Note that while we've changed the way we solve for our coefficients, we're making predictions just as before:
$\hat \mu(x) = \hat\beta_0 + \hat\beta_1 x$. That means we can use the prediction function we wrote above.

In [None]:
predict.increasinglinereg = predict.linereg

And we can make and plot our predictions just as before.

In [None]:
model = increasinglinereg(X,Y)

x = seq(0,1,by=.001)
muhat.x = predict(model, newdata=data.frame(X=x))
observations + geom_line(aes(x=x, y=muhat.x), color='blue') 

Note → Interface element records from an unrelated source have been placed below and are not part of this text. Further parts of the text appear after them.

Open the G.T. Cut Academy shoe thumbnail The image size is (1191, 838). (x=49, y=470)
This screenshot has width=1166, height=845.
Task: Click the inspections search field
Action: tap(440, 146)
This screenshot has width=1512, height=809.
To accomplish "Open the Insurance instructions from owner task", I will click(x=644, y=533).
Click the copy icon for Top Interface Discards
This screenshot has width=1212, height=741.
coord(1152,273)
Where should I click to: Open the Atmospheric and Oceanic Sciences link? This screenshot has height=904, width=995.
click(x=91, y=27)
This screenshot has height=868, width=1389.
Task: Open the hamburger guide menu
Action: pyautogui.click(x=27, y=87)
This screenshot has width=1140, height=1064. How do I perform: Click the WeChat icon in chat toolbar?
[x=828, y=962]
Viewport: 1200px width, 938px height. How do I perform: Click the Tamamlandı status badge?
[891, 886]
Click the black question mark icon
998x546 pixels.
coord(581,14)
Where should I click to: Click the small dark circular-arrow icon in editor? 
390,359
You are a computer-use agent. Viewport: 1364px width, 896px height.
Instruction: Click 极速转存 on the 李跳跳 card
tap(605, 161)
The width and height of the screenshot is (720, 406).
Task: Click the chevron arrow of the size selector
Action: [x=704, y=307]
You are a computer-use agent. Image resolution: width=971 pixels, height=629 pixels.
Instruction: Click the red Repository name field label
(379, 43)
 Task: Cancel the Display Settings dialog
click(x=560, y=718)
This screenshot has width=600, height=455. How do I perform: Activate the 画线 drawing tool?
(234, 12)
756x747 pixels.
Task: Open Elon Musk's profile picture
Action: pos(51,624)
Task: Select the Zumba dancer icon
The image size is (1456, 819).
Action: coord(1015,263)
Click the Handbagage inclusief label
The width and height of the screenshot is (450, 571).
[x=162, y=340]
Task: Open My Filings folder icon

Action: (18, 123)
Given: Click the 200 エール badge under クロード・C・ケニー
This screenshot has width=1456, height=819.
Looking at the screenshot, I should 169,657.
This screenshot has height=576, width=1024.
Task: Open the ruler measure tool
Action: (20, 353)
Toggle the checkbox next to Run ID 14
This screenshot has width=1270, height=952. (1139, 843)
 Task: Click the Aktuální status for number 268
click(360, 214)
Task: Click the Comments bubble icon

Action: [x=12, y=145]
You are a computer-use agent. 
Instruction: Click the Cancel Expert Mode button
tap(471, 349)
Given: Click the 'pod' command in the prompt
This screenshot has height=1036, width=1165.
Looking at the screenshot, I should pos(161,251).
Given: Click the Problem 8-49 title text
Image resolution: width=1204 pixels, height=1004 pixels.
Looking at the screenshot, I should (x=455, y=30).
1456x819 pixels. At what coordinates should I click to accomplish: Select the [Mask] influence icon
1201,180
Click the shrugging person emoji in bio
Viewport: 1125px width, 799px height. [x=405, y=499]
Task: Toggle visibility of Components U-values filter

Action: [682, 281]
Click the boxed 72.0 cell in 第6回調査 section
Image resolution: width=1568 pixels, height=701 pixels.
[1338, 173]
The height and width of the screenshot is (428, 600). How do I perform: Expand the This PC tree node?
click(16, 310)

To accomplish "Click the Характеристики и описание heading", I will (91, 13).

Nothing has changed because our data follows an increasing trend: we get
$\hat\beta_1 \ge 0$ even without the constraint. But let's check that
something will change if our data isn't increasing. We'll look at points
sampled around a negated version of our 'stepline'. 

$$
\mu(x) = \begin{cases} \hphantom{-}0 & \quad \text{if} \quad x < .5 \\ 
                       -x & \quad \text{if} \quad x \ge .5 \end{cases}
$$ 

Here's the new data.

In [None]:
mu = function(x) { -x*(x >= .5) }
sigma = .1

n = 100
X = runif(n)
Y = mu(X) + sigma*rnorm(n)

observations = ggplot() + geom_point(aes(x=X, y=Y), alpha=.2)
observations

And here are fits using `linereg` (the unconstrained regression) in
blue and `increasinglinereg` (the increasingness-constrained one) in red. The
increasingness-constrained regression can't fit the data, so it does the
best it can. It gives us a horizontal line.

In [None]:
model.uc = linereg(X,Y)
model.nn = increasinglinereg(X,Y)

x = seq(0,1,by=.001)
muhat.x.uc = predict(model.uc, newdata=data.frame(X=x))
muhat.x.nn = predict(model.nn, newdata=data.frame(X=x))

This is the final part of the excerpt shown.